294 Barrows

Sanjyot Mehendale

Buddhist Studies Program



Sanjyot Mehendale received her B.A.(Art and Archaeology) from the University of Amsterdam and her M.A. (Art and Archaeology) from the Rijksuniversity of Leiden, The Netherlands. She obtained her Ph.D. (Near Eastern Studies) in 1997 from the University of California at Berkeley. Since 1997, she has been teaching on Central Asia and Silk Road art and archaeology in the Department of Near Eastern Studies. In Fall 2007, she taught "Buddhism along the Silk Road" under the auspices of the Group in Buddhist Studies. From 2001-2005, she was the co-director of the Uzbek-Berkeley Archaeological Mission (UBAM); she is currently developing a new joint archaeological project in Sri Lanka. During the same period, she was Executive Director of the Caucasus and Central Asia Program under the auspices of the Institute of Slavic, East European and Eurasian Studies. Among Dr. Mehendale's main research concerns is a focus on the Kushan period, in particular on trade and cultural exchange and the relationship between Kushan kingship and Buddhist institutions.

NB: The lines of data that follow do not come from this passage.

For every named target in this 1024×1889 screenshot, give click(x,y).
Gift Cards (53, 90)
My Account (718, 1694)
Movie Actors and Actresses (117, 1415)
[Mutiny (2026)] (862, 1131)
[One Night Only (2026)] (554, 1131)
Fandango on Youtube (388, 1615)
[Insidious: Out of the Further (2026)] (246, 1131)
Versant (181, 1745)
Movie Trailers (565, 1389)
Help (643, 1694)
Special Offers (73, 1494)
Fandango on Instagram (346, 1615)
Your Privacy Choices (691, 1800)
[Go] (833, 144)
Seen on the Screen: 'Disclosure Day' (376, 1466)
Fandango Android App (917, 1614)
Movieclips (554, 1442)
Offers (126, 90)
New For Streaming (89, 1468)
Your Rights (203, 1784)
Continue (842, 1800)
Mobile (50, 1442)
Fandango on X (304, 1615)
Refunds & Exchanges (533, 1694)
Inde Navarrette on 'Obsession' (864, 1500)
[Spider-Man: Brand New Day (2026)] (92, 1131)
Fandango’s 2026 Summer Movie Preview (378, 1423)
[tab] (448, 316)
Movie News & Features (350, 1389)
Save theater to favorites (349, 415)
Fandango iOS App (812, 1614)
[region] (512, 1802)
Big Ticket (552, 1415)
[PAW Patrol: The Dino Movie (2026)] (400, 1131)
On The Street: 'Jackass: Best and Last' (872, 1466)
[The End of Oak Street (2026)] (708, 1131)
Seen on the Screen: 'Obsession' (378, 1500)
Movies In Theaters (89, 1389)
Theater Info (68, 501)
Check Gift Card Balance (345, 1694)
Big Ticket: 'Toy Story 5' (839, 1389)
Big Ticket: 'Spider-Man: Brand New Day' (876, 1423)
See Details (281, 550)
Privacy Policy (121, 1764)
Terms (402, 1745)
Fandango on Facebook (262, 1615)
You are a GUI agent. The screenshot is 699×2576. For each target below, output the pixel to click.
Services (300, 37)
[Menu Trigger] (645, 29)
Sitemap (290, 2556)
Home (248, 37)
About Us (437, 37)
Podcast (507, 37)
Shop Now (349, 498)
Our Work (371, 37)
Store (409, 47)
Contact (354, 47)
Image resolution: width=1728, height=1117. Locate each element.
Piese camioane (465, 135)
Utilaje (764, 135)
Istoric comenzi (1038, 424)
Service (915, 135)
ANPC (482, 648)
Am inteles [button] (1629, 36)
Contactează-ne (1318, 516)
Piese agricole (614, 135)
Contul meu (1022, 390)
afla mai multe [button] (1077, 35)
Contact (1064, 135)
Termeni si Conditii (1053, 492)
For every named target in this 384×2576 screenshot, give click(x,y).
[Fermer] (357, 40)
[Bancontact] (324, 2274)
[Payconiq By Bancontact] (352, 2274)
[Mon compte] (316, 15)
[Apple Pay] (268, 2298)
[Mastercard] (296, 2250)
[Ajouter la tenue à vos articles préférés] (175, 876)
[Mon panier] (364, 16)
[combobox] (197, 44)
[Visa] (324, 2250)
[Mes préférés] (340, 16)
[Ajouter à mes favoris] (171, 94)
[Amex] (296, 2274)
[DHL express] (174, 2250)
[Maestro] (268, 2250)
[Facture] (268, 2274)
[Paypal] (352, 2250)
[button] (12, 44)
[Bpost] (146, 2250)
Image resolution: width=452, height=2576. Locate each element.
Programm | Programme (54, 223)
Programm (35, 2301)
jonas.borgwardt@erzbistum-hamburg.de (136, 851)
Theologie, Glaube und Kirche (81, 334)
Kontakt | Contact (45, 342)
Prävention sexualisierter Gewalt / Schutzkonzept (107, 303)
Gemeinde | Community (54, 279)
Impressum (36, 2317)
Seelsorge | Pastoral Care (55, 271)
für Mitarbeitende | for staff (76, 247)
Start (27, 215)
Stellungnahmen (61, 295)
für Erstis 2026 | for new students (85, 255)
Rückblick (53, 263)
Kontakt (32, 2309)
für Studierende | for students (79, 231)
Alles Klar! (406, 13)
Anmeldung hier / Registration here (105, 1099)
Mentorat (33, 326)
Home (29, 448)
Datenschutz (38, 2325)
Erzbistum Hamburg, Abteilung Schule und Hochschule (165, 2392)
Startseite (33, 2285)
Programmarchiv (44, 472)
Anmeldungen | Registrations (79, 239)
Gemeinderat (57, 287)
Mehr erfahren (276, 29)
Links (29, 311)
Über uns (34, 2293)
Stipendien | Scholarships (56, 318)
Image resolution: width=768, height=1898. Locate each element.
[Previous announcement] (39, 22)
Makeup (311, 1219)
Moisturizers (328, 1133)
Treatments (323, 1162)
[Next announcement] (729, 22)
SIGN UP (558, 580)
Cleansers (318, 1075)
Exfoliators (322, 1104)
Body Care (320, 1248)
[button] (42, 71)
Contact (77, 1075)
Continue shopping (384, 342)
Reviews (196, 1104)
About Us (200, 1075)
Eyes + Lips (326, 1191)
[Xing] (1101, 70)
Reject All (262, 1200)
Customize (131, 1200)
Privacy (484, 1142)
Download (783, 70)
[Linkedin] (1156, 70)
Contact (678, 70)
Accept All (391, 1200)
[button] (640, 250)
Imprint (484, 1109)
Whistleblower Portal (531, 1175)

A recipient of a National Endowment for the Humanities Fellowship, she has developed, in collaboration with the Electronic Cultural Atlas Initiative, a digital archive of the Begram ivory and bone carvings, which were once housed in the National Museum in Kabul, Afghanistan (www.ecai.org/begramweb). The author of several articles on Silk Road art and archaeology, she is the co-editor of Central Asia and the Caucasus: Transnationalism and Diaspora (Routledge, 2005), and is currently working on a book on the Begram carvings. Under the auspices of the Center for Buddhist Studies, Sanjyot Mehendale serves as the program coordinator for its Silk Road Initiative.